Measurement based entanglement under conditions of extreme photon loss
Earl T. Campbell, Simon C. Benjamin

TL;DR
This paper presents a method to generate and utilize low-grade entanglement from photon detection events under high photon loss, enabling more efficient quantum information processing with fewer qubits and greater loss tolerance.
Contribution
It introduces a technique to exploit noisy entanglement heralded by single-photon detection, improving performance in high-loss quantum communication scenarios.
Findings
Linear increase in failure rate with photon loss.
Order-of-magnitude performance gains with high-loss devices.
Requires only two qubits per node for entanglement and operations.
Abstract
The act of measuring optical emissions from two remote qubits can entangle them.
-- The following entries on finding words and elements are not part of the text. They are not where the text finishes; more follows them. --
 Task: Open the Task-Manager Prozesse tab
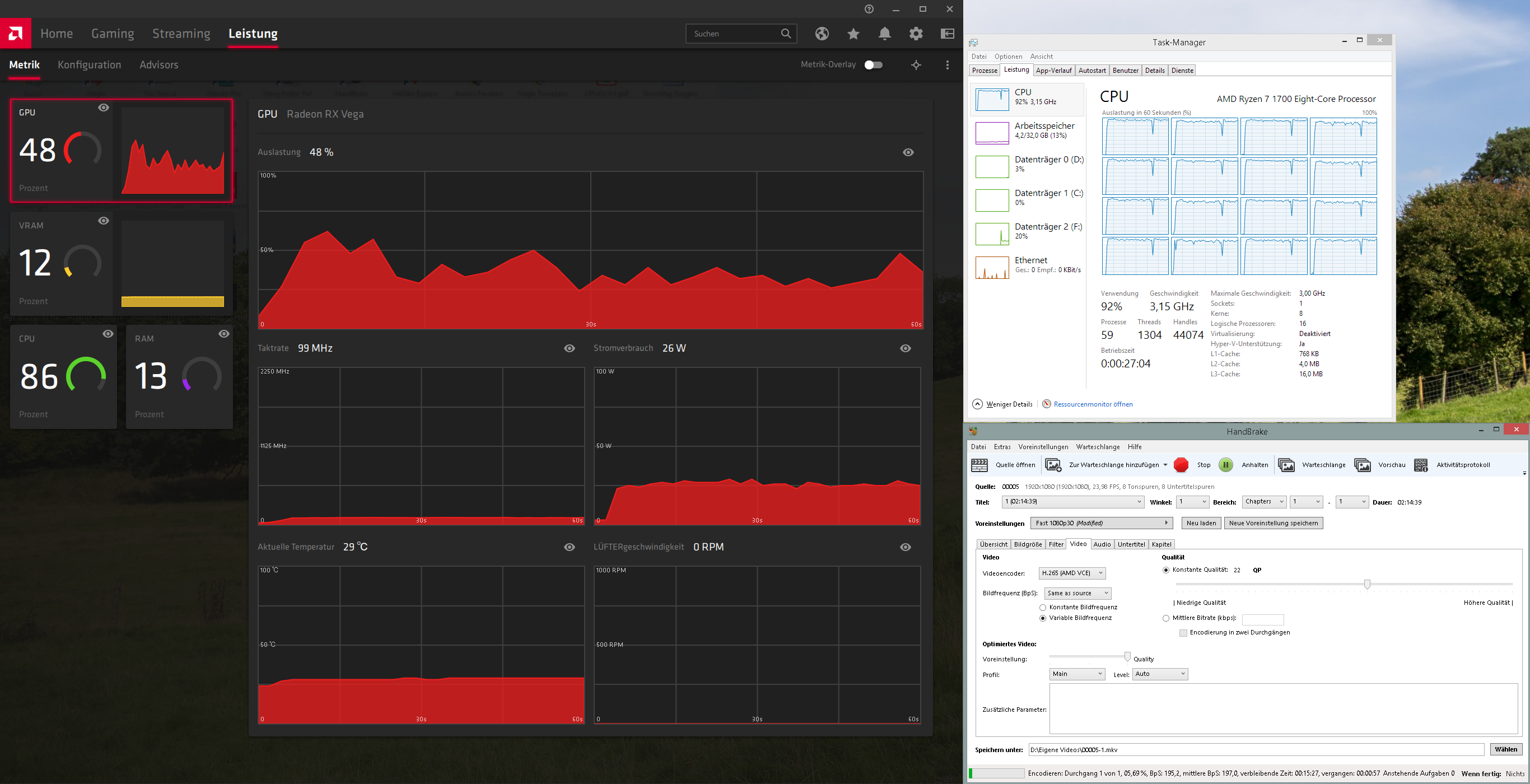point(984,71)
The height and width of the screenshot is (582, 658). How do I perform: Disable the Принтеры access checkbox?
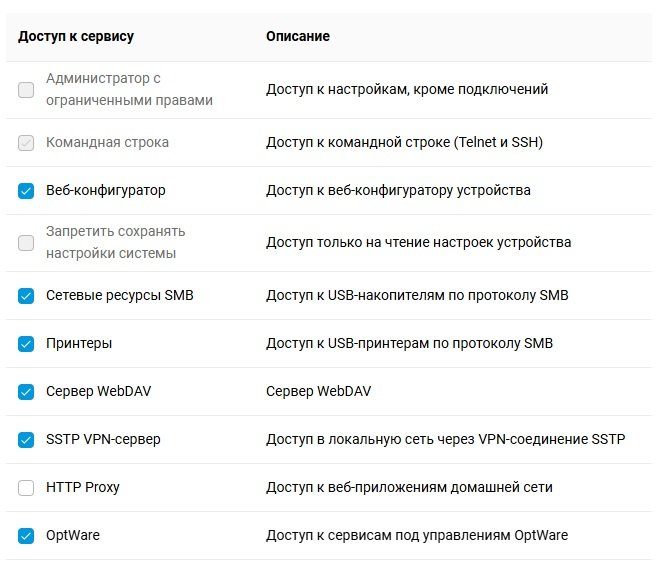26,344
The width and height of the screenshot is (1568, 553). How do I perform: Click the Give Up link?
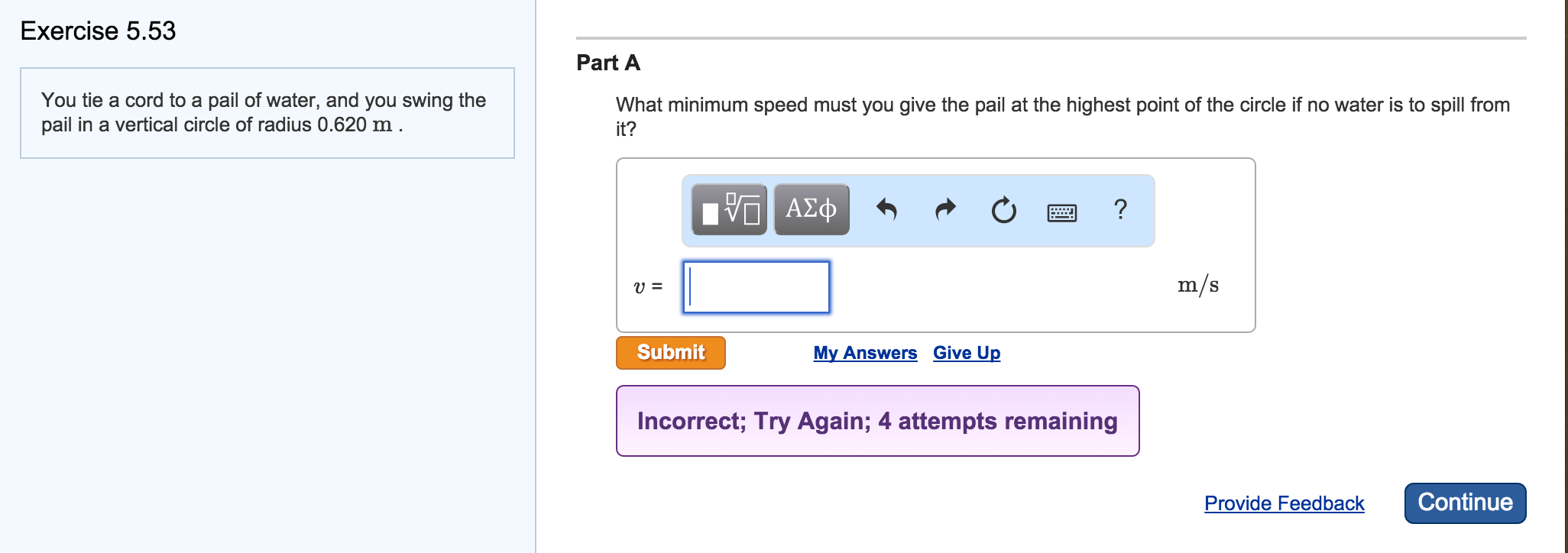(x=966, y=352)
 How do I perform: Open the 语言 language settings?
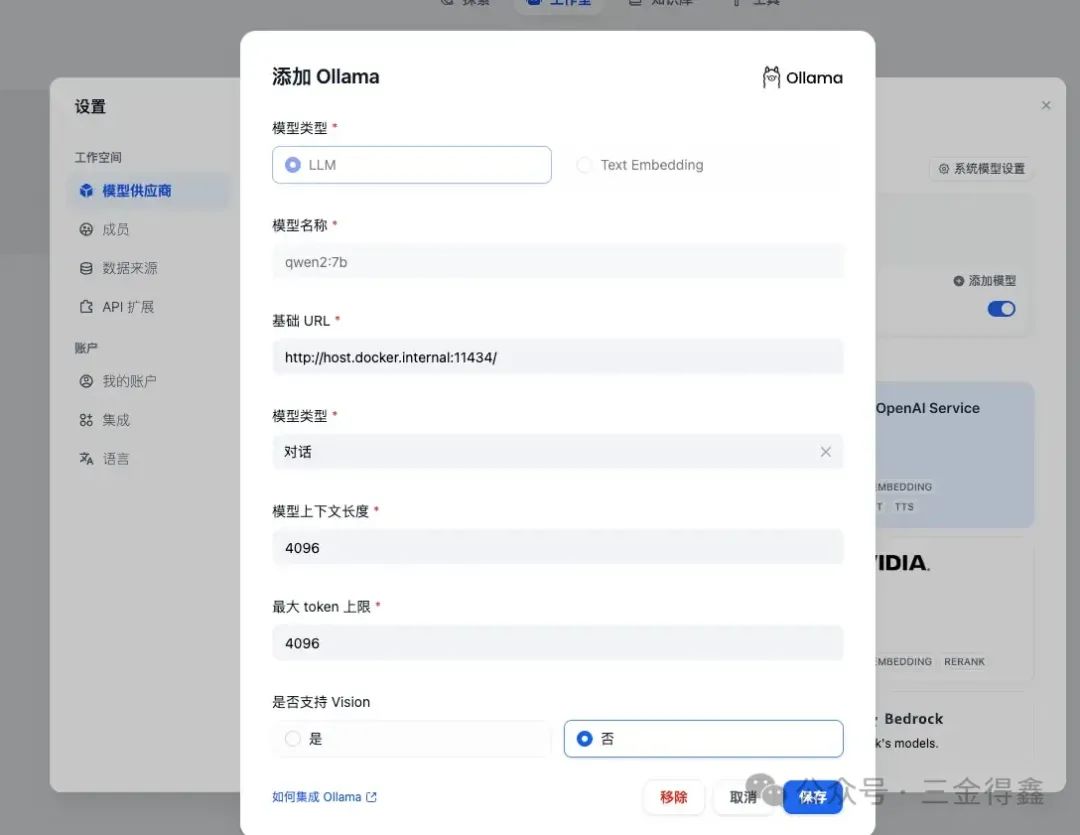pos(118,458)
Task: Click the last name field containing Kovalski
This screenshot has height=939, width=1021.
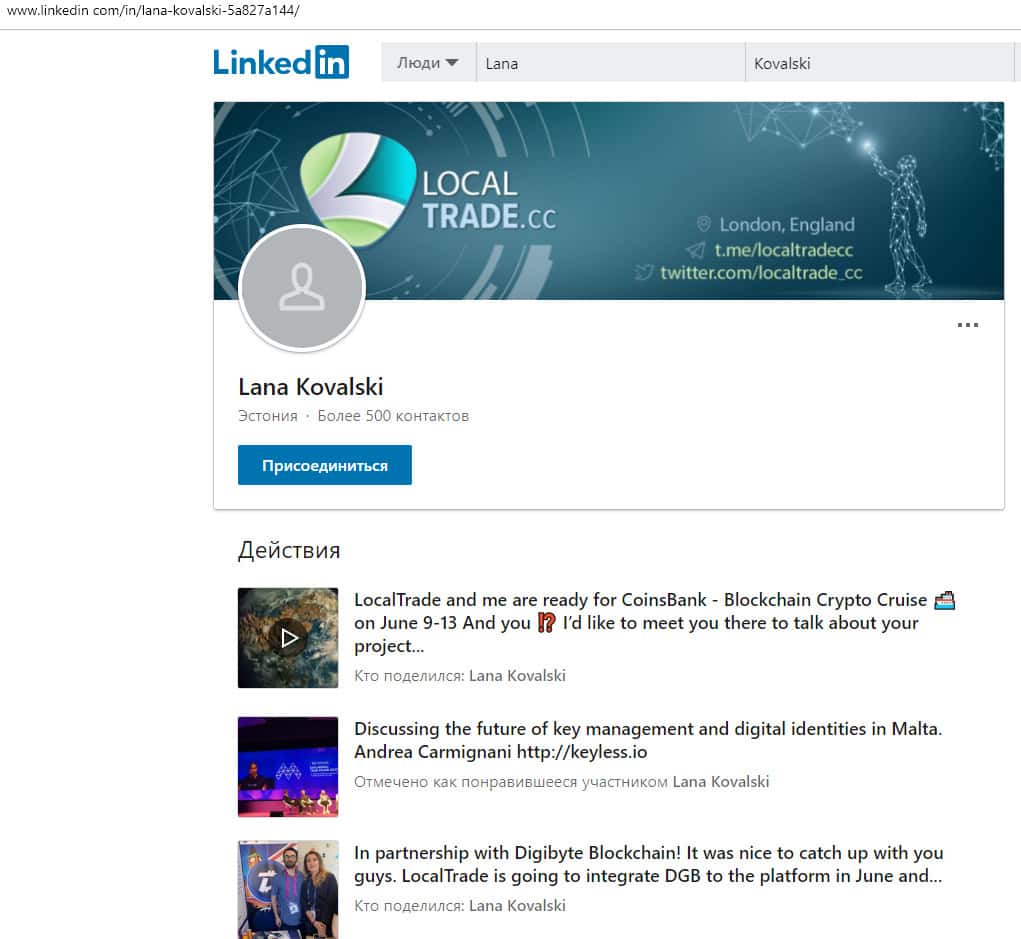Action: coord(880,63)
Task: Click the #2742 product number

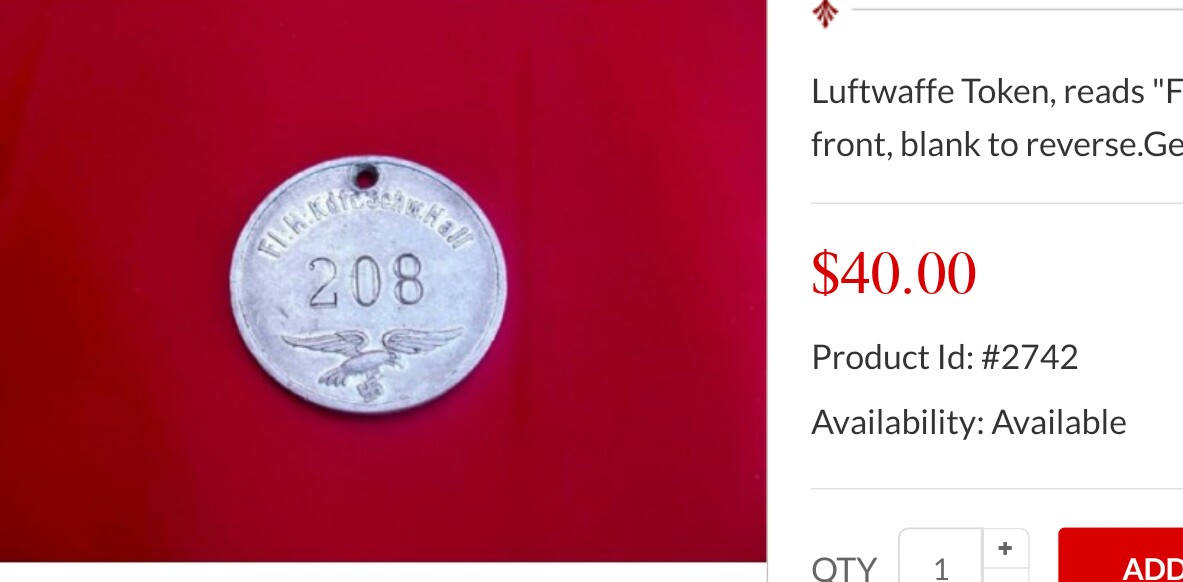Action: (1029, 357)

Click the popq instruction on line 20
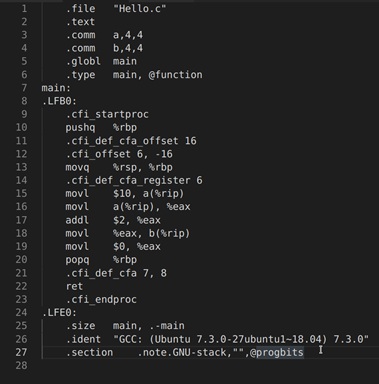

By demanding that a photon from each qubit reaches the detectors, one can ensure than no photon was lost. But the failure rate then rises quadratically with loss probability. In [1] this resulted in 30 successes per billion attempts. We describe a means to exploit the low grade entanglement heralded by the detection of a lone photon: A subsequent perfect operation is quickly achieved by consuming this noisy resource. We require only two qubits per node, and can tolerate both path length variation and loss asymmetry. The impact of photon loss upon the failure rate is then linear; realistic high-loss devices can gain orders of magnitude in performance and thus support QIP.